----- Task inputs -----

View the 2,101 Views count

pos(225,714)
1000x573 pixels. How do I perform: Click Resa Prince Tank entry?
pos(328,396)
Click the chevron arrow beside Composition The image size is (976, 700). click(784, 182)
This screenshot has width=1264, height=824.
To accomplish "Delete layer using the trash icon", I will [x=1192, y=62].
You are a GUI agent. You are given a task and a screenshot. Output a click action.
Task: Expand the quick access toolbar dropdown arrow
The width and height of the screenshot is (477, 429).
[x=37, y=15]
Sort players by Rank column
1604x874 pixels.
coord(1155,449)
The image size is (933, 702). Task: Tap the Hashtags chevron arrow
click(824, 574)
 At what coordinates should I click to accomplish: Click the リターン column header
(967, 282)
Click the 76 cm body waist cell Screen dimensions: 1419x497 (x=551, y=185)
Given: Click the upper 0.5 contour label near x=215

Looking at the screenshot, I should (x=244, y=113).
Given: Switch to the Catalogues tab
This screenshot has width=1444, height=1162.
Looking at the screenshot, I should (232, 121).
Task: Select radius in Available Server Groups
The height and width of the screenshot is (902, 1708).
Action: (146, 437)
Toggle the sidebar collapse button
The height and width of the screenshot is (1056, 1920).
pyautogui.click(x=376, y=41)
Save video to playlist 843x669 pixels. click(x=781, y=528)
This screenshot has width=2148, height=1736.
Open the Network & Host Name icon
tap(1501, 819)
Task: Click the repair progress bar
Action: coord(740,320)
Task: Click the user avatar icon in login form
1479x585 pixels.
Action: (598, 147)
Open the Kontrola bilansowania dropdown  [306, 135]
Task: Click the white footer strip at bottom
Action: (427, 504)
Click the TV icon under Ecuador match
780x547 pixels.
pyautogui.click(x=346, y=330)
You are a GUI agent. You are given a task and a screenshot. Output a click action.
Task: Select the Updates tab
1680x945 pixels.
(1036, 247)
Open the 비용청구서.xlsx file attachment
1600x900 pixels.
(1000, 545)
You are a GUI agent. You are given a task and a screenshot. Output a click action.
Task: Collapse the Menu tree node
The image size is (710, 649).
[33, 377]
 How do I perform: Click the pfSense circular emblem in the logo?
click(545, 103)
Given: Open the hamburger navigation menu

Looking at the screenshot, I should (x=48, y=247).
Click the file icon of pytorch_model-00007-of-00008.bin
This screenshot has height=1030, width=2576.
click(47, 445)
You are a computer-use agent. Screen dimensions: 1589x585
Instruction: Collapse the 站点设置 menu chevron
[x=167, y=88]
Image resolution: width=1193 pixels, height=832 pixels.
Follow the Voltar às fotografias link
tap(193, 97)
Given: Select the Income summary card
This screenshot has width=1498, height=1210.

-----

▶ [Work task]: Among the entries above, how many lines have the string "dimensions" in them? Only the number should be given.

▶ [The answer]: 2